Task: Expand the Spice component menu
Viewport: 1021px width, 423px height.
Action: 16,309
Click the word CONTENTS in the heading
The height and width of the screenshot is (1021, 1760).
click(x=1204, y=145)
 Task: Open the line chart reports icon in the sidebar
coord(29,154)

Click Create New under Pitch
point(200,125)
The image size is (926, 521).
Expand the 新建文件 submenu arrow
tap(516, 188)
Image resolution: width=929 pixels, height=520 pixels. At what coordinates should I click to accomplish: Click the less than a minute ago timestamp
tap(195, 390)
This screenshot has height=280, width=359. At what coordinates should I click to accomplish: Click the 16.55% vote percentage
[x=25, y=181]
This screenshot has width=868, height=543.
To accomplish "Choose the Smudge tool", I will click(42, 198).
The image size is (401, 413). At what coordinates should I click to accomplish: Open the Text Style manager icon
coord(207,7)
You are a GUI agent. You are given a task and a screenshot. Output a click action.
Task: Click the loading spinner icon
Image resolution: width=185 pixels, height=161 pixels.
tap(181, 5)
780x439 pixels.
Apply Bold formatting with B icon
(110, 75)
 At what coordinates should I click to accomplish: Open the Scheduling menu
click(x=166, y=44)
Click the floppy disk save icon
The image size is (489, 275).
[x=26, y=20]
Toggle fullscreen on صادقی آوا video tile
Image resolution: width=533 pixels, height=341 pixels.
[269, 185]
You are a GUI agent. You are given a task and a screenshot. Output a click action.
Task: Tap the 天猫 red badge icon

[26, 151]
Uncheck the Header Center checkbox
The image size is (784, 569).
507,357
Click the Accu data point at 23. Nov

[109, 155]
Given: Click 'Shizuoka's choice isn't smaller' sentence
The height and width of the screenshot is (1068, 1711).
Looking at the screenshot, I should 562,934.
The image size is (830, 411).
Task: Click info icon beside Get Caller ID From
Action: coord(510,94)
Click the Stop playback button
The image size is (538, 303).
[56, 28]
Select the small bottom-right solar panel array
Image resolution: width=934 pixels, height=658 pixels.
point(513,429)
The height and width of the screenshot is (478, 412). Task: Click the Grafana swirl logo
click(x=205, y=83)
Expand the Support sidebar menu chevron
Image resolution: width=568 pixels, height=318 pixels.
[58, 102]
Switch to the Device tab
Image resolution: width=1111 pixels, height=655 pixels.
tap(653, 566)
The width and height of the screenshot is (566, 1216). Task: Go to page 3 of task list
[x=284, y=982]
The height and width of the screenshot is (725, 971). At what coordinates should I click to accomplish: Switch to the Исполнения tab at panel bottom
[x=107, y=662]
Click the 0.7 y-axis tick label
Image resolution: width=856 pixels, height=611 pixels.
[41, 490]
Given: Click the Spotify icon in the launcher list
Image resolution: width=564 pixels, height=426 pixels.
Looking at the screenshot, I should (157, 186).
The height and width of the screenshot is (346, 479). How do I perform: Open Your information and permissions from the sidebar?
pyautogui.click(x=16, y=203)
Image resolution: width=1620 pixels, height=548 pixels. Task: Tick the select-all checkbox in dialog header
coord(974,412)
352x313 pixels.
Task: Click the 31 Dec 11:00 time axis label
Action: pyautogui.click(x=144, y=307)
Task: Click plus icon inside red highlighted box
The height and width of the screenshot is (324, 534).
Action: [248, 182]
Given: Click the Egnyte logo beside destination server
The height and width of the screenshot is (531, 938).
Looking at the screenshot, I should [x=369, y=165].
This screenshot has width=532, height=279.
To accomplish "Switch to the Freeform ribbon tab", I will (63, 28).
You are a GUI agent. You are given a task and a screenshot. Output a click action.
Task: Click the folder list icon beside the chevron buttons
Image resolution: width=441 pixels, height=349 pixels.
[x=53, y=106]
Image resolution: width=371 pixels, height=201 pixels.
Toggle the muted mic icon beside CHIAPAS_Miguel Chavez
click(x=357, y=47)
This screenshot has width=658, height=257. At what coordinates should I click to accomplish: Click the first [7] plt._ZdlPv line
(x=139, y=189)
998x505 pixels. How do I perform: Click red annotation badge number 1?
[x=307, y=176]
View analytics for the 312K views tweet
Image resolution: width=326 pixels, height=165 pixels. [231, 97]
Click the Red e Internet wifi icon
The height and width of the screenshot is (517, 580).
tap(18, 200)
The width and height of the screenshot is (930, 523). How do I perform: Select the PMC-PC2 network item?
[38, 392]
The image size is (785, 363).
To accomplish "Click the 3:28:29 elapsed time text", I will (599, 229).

◇ ◇ ◇ ◇ ◇

# Exercise details
All lines above that contain "will" are required in the answer.

# Task answer
To accomplish "Choose the Smudge tool", I will click(42, 198).
To accomplish "Switch to the Freeform ribbon tab", I will (63, 28).
To accomplish "Click the 3:28:29 elapsed time text", I will (599, 229).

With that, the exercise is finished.